While Powder Metallurgy (PM) manufacturing processes have become increasingly common for production of non-structural metal components, inherent voids and microstructural discontinuities from the PM and “welding” processes can be a limiting factor for attaining strength and durability needed in critical structural components. The use of AM in making forging preforms combines the flexibility and efficiency of near-net-shape manufacturing with the strength and durability properties of wrought manufacturing processes.

The controlled deformation of the forging process removes porosity and voids in the PM preforms, also adding directional properties for strength, ductility, and resistance to impact and fatigue that wouldn’t be possible with AM alone. In many alloys, deformation energies help drive dynamic recrystallization in subsequent thermal treatment.

Successful PM/AM Preform Forging Applications
This preforming process has been used successfully by Federal-Mogul to manufacture steel connecting rods and brackets in “green form”, with the forging process used to densify and improve mechanical properties. Arconic is also using AM preforms to manufacture titanium wing spars. Through powder blends of preforms, the subsequent forging process is reducing component input weight by one half to two thirds for critical structural aerospace components.

Other non-ferrous uses of powder metallurgy or additive manufactured preforms include aluminum applications, where forging is a faster alternative to Hot Isostatic Pressing to achieve reduced porosity, increased density, and true wrought properties in aluminum metallurgy.
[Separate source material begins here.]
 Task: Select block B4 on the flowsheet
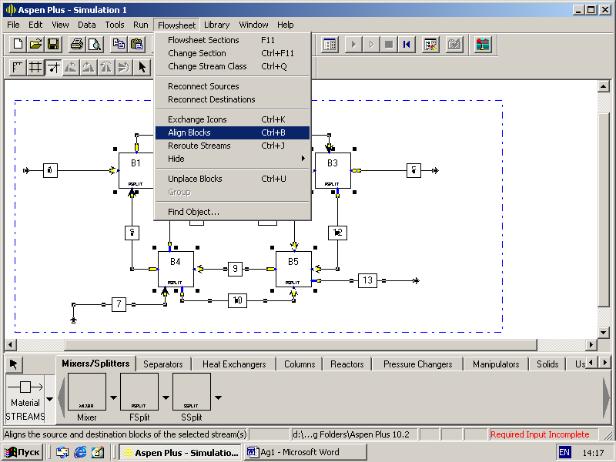(x=175, y=267)
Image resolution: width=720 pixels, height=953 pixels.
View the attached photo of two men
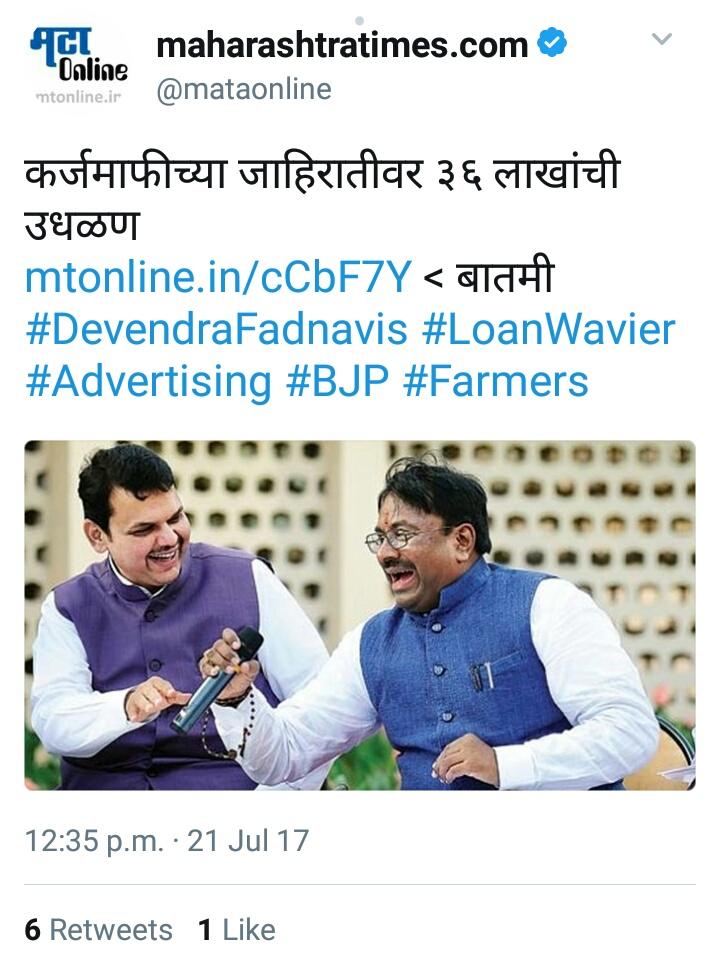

QC Forge Impeller Preform Development
QCF is currently actively involved with PM manufacturers in the development preform processes for forging larger aluminum impellers that were previous manufactured in steels. For use in both cold and hot side turbocharger applications, this forging innovation promises reductions in both weight and cost of impellers used in microturbine power generation systems or small aero engines.